Employee Terminations: Best Practices for Employers

Some of you might like a short primer on employee terminations, something we all prefer not to do, but sometimes it is unavoidable. This is one part of my topic: Hiring, Firing, Disciplining and Laying-off Employees for an Employment Law Update Seminar. Terminating someone, whether or not “for cause,” may be one of the harder things that you have to do; following some best practices may make it just a little easier.  Remember it may be one of the hardest things that an employee faces, so it is worth giving it some thought and treating most people as you would want to be in the same situation.


[  ]    Does terminating the employee deprive them of earned or soon to be earned benefits and/or compensation?
[  ]    Does the termination breach any contracts, written, implied, or otherwise, or public policies?
[  ]    Could the termination be considered retaliation for refusing to aid in illegal activity and/or in response to a whistle blowing action?
[  ]    Is it the result of discrimination or does it violate the Cat’s Paw Doctrine?
[  ]    Does the termination violate the NLRA? (The right to join, gather, organize, etc… for mutual aid and/or protection)
[  ]    Does the termination follow the practices/policies of previous terminations?
[  ]    Is it the result of a policy that affects someone in a protected category more than others?

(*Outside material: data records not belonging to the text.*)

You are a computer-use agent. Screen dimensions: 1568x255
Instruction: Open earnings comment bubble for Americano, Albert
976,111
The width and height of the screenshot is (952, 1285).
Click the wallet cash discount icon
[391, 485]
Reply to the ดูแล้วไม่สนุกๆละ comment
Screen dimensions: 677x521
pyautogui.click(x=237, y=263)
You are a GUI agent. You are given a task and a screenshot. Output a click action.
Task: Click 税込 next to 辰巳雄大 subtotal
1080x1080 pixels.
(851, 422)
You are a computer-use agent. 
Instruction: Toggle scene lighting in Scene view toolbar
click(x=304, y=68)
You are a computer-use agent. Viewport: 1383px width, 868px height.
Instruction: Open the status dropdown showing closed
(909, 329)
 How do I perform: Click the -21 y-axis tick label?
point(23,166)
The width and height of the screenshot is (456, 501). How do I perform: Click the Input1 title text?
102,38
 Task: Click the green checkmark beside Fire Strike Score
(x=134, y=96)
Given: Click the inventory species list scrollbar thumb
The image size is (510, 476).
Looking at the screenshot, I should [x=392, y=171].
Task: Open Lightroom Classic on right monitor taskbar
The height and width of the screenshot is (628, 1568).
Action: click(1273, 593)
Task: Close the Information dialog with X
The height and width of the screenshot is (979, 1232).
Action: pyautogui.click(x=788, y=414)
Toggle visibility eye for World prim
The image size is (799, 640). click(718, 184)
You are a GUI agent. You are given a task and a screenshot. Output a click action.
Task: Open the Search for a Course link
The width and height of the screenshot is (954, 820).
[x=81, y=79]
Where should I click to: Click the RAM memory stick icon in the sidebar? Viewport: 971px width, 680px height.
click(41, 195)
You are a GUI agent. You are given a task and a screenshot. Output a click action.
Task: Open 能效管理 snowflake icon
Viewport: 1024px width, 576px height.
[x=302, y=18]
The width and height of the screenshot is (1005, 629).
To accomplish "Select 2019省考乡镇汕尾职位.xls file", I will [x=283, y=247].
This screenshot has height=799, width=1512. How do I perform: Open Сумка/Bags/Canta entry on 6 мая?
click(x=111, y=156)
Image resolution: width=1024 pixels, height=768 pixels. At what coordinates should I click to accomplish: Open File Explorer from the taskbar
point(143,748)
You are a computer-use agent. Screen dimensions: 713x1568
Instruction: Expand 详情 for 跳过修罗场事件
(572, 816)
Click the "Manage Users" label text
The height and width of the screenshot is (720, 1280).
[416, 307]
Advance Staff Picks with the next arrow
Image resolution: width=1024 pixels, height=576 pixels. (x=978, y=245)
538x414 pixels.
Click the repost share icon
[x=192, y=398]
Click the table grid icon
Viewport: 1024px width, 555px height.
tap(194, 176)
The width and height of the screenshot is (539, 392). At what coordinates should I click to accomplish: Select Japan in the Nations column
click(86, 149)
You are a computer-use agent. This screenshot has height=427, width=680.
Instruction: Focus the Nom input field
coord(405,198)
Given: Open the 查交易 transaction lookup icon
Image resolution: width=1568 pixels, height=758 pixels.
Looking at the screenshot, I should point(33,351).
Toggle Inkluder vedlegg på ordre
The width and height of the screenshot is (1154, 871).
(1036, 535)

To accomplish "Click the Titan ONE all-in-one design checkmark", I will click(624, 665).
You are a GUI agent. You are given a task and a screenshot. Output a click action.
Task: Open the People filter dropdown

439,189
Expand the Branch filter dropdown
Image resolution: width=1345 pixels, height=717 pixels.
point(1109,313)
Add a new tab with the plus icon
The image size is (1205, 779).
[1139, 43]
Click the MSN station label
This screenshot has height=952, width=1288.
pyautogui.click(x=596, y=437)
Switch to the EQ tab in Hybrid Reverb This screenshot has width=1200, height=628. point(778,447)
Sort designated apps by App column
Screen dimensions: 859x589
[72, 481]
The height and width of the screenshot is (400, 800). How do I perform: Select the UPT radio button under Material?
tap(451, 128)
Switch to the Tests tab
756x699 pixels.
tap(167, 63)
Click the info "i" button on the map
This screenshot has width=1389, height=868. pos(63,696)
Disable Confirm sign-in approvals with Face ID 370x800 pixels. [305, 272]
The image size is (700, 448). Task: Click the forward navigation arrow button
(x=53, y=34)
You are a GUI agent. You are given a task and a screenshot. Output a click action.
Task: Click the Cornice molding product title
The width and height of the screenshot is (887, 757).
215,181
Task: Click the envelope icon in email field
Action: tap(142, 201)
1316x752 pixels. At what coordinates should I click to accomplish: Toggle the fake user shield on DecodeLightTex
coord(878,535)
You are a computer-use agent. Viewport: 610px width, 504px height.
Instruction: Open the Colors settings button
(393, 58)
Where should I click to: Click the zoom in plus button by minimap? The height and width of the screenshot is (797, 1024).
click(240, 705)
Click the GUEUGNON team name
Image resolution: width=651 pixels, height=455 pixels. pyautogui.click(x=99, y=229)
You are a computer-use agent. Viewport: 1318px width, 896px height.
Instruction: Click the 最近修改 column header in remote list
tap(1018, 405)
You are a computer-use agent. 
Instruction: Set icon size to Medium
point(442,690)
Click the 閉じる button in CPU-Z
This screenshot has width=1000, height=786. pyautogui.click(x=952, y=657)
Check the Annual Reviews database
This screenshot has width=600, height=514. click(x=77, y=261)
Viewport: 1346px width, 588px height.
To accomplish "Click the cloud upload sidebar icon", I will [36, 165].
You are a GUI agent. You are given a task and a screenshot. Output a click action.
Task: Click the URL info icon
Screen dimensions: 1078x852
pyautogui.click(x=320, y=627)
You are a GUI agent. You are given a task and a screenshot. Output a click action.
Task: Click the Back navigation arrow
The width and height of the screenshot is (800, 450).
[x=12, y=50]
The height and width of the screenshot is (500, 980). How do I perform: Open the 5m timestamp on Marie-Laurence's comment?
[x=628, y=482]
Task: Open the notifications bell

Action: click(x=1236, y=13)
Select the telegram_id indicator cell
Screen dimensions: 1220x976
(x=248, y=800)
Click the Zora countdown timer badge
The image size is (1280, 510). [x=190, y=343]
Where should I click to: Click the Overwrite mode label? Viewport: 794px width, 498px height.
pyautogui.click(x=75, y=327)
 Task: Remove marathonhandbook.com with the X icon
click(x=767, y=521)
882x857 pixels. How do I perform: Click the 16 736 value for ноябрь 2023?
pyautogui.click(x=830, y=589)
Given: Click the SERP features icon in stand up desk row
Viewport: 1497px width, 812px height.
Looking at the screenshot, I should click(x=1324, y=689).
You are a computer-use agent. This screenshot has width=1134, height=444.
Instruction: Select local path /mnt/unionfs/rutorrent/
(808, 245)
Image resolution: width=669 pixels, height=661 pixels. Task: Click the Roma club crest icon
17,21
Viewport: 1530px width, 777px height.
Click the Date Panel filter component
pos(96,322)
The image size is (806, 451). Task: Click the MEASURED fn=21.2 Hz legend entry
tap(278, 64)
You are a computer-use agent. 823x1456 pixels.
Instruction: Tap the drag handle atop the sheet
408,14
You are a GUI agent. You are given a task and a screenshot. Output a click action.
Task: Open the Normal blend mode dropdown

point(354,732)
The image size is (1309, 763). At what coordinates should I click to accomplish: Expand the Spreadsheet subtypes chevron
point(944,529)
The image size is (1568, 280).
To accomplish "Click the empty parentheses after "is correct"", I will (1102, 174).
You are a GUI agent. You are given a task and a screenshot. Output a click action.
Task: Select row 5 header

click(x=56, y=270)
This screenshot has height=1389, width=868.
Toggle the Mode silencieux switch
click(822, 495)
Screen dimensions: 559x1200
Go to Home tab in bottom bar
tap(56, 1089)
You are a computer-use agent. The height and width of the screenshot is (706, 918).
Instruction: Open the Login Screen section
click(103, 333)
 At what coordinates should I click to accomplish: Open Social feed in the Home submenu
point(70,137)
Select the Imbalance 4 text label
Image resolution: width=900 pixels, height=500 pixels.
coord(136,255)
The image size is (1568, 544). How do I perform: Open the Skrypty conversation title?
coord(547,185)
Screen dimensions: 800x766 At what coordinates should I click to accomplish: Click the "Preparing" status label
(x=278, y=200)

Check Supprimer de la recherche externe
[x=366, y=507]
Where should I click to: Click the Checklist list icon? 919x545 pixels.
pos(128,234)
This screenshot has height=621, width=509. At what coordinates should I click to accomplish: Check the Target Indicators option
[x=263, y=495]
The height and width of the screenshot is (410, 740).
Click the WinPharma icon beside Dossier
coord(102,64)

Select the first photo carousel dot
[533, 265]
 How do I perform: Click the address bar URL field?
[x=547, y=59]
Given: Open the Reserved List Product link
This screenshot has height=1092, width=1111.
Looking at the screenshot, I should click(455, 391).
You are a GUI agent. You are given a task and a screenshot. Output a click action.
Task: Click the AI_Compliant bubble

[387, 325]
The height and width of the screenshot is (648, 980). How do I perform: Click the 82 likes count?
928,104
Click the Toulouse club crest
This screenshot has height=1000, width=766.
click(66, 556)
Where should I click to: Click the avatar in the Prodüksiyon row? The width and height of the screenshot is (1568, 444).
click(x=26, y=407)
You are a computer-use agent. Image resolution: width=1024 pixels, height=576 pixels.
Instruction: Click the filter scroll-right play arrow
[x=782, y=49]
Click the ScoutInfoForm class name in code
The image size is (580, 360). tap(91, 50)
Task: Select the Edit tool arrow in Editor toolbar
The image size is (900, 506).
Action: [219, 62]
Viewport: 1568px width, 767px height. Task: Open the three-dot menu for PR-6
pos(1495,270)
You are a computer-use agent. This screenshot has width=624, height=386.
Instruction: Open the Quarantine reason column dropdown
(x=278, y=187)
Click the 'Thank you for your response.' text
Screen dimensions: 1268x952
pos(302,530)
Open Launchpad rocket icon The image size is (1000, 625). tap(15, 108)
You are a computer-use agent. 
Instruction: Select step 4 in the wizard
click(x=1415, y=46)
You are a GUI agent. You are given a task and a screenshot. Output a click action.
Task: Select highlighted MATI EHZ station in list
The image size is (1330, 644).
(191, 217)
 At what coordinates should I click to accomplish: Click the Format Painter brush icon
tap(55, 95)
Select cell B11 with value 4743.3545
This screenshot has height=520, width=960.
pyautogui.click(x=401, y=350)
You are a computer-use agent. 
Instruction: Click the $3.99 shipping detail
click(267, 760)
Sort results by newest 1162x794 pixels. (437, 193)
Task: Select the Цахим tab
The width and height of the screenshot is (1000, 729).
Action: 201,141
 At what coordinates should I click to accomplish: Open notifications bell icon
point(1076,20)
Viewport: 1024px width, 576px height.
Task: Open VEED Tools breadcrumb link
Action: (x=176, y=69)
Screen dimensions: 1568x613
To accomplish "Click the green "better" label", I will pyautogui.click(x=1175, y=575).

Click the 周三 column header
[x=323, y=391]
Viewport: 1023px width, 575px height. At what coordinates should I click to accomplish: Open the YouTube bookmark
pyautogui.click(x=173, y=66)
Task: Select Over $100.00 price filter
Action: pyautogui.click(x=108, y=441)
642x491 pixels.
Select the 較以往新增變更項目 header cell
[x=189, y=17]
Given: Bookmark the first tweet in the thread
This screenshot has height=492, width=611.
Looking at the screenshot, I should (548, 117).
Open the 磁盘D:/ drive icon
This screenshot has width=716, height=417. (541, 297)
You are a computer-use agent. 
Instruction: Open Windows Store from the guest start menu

  1. Conduct the termination in a private and respectful way, have a witness, avoid a debate. Get legal advice.
  2. Avoid Bias: Bias often shows up due to stereotypes and skewed perceptions, even without realizing it! Be sure you handle decisions about similar situations consistently.
  3. Consider Disability: When terminating persons with a disability, be sure they have been reasonably accommodated so they may perform their job. The ADAAA has greatly expanded definitions under the law for disabilities.
  4. Look at Retaliation: Just because an employee has engaged in behavior that you do not like – complaining of discrimination or illegal conduct does not mean you can fire them. Sometimes Retaliation claims win when others do not.
  5. Whistle Blowing: Whistle blowers are protected if they report violations to a regulatory agency, and internally, as long as they have reasonable beliefs regarding violations. It is important to investigate and resolve compliance concerns.
  6. Honesty is the best policy: Misstating the reasons an employee was terminated may result in a court finding discriminatory motives even if you want to spare an employee’s reasons. Do not hold back the facts to spare the employee’s feelings.
  7. Fairness while firing Employees-at-will, in theory, may be done at any time, a semblance of “due process” may be advisable” and for layoffs**, reasonable notice and – under some circumstances – a fair severance package with all the necessary release language can save some grief.  Long-term employees with good records may sue for wrongful termination.
  8. Document: Have an up to date personnel records showing employee performance, as well as records of warnings to back up a termination. Remember: All negative entries in a personnel record need to be brought to the attention of the employee! Provide a copy of anything negative to the employee within 10 days of putting it in the personnel file. A Best Practice: Have the employee sign an acknowledgment.
  9. Keep Discipline simple and flexible. Elaborate policies that change on a case-by-case basis can easily give rise to claims, but do not make them so rigid that someone with unique and very serious circumstances will have to be subject to disciplinary action.
  10. Do not make an Example. Private and discreet terminations are the way to go. Publicly terminating someone can create liability, and may hurt morale more than it helps enforce a rule.
  11. The Devil is in the Details. There are many regulations surrounding terminations. Make sure everything is done appropriately. Do not forget to issue all earned compensation (on the day of a firing and within the regular payday or sooner for other terminations, offer COBRA, and give out the MA unemployment insurance brochure.

**Under the WARN Act, companies of a certain size are required to give notice and MA companies under the Mini-Warn act must meet certain requirements.